Work required :: Copy every line from the records below that carries the word "Share".

-------

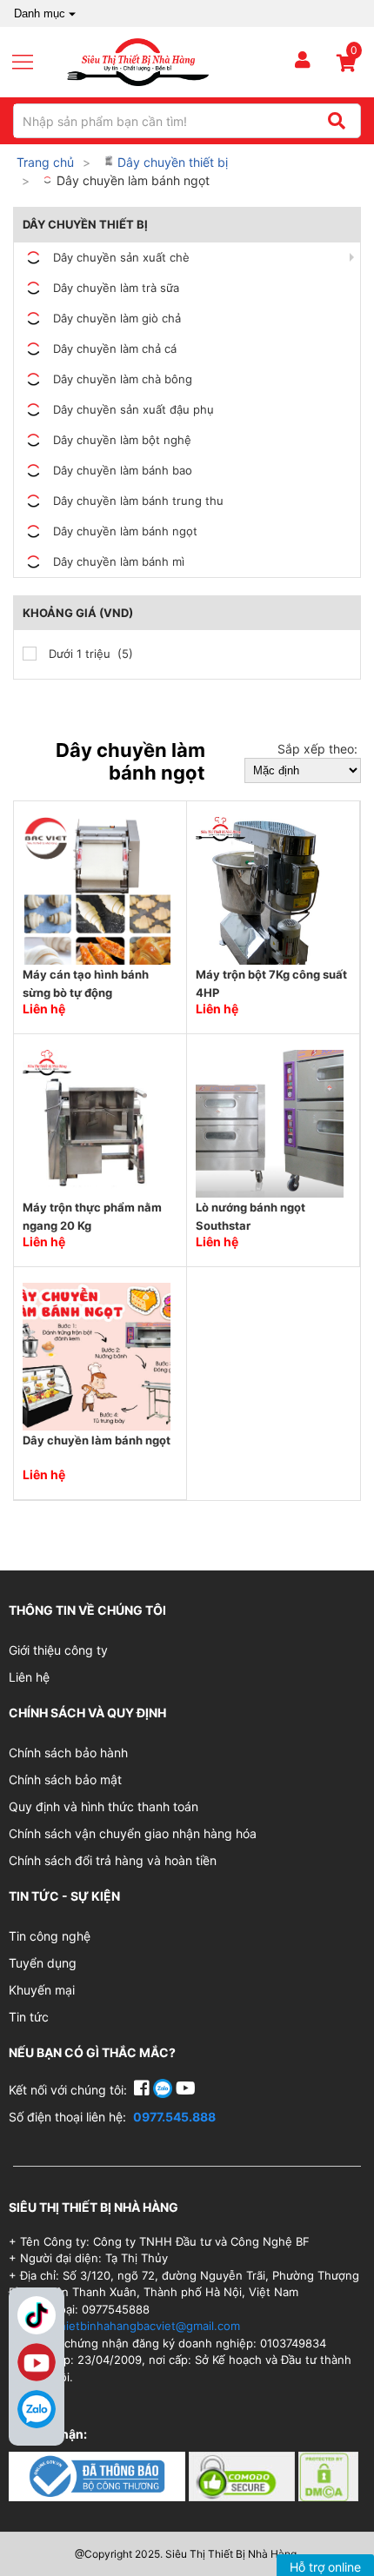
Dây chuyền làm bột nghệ (122, 440)
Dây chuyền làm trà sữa (116, 288)
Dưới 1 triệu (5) (89, 654)
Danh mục (39, 13)
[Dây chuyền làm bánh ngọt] (96, 1355)
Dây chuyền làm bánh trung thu (138, 501)
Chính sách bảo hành (68, 1752)
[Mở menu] (30, 62)
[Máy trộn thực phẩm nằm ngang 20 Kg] (96, 1122)
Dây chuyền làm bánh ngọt (131, 180)
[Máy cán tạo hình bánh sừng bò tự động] (96, 889)
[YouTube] (186, 2089)
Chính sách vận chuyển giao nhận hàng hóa (133, 1833)
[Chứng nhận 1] (99, 2474)
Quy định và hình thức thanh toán (103, 1806)
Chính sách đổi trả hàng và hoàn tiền (113, 1860)
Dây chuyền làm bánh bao (122, 470)
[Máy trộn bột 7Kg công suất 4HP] (270, 889)
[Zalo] (36, 2409)
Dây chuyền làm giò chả (117, 318)
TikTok (36, 2315)
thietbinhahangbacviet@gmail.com (147, 2326)
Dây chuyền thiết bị (171, 162)
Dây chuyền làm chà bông (122, 379)
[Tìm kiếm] (336, 120)
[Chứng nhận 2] (243, 2474)
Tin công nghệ (49, 1936)
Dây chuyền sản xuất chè (121, 257)
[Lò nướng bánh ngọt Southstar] (270, 1122)
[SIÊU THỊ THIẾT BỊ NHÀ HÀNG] (138, 61)
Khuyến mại (42, 1989)
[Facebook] (143, 2089)
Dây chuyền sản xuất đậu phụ (133, 409)
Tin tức (29, 2016)
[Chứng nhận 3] (328, 2474)
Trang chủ (45, 162)
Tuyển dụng (43, 1962)
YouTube (36, 2362)
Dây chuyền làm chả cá (115, 348)
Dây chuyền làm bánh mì (118, 561)
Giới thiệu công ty (58, 1650)
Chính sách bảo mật (65, 1779)
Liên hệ (29, 1677)
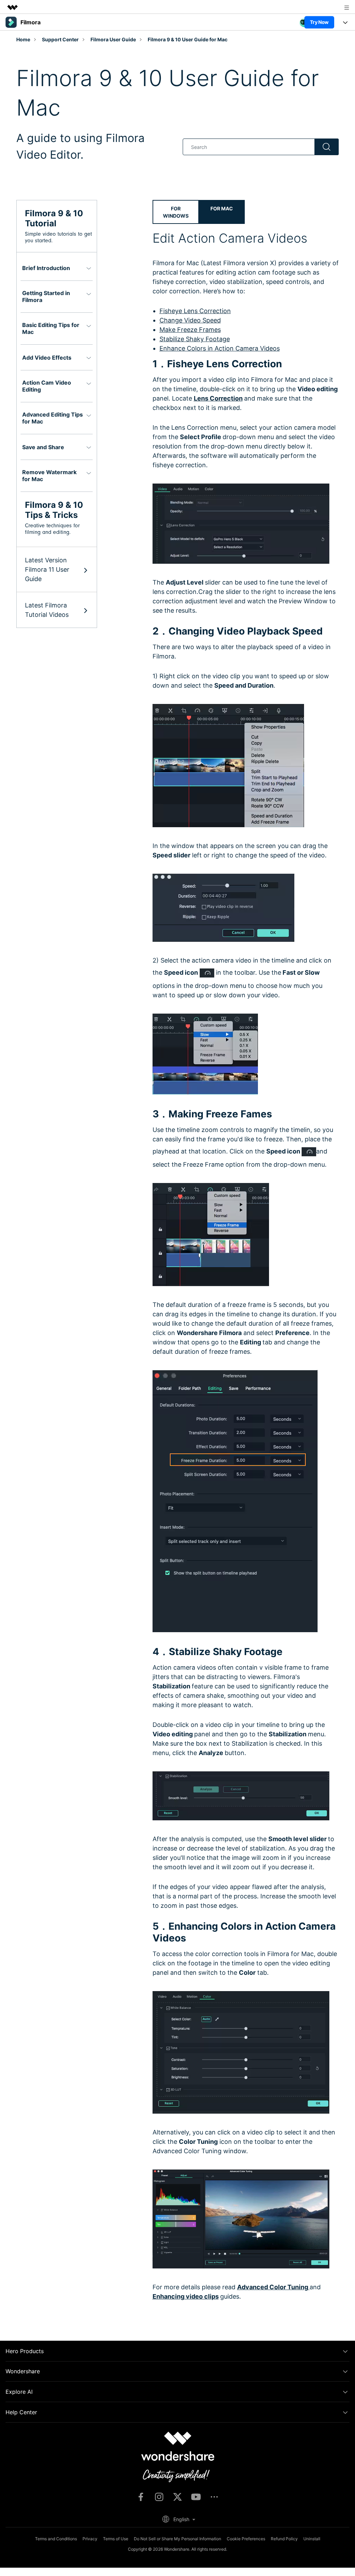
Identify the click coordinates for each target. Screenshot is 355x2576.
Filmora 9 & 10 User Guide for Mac (187, 39)
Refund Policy (284, 2538)
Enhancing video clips (186, 2296)
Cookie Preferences (246, 2538)
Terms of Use (115, 2538)
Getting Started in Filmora (46, 296)
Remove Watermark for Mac (49, 476)
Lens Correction (218, 398)
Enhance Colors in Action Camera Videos (219, 348)
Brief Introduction (46, 268)
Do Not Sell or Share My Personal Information (177, 2538)
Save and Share (43, 447)
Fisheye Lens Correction (195, 310)
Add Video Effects (46, 357)
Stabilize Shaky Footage (194, 339)
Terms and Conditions (56, 2538)
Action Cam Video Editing (46, 386)
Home (23, 39)
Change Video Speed (190, 320)
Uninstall (311, 2538)
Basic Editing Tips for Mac (50, 328)
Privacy (90, 2538)
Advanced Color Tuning (273, 2287)
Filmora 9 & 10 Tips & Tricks (54, 510)
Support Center (60, 39)
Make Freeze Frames (190, 329)
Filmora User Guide (113, 39)
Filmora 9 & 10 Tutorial (54, 218)
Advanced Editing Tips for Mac (52, 418)
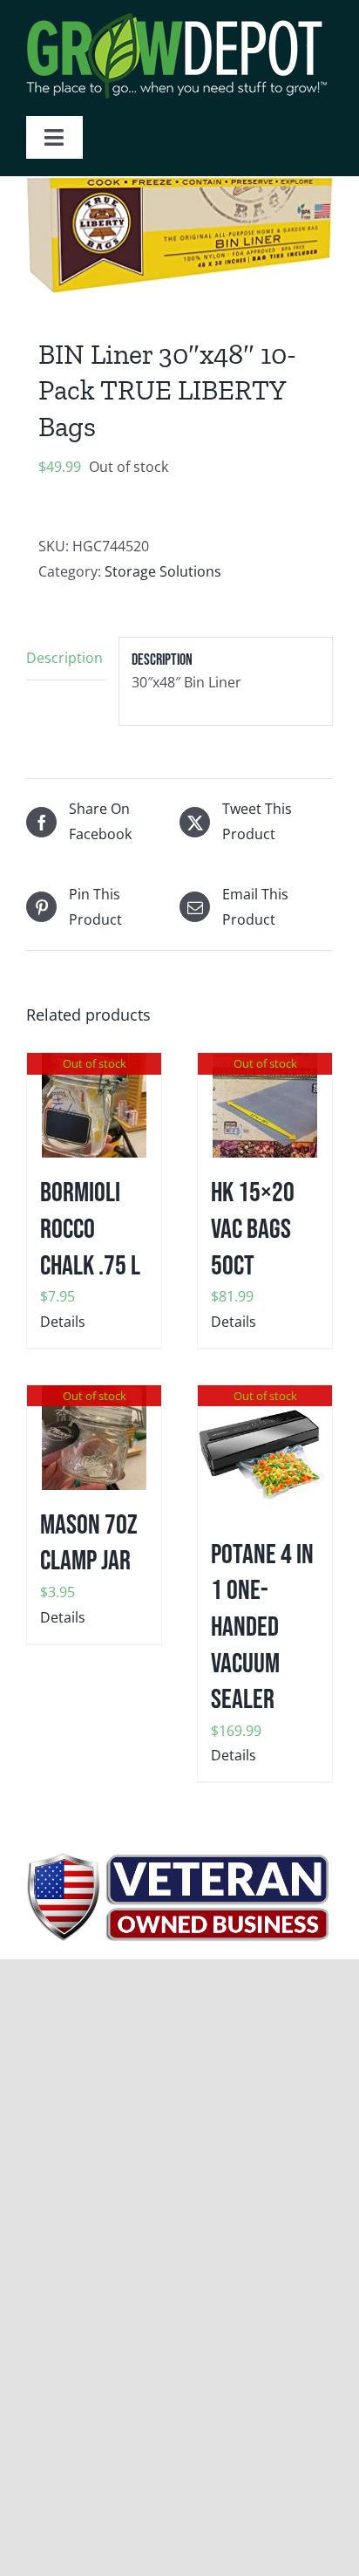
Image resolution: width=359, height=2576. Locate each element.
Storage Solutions (163, 571)
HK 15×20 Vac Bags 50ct (253, 1229)
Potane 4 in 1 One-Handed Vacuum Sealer (262, 1627)
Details (62, 1321)
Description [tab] (64, 657)
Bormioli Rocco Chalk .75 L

-------

Exercise output ::
Do Not Sell or Share My Personal Information (177, 2538)
Save and Share (43, 447)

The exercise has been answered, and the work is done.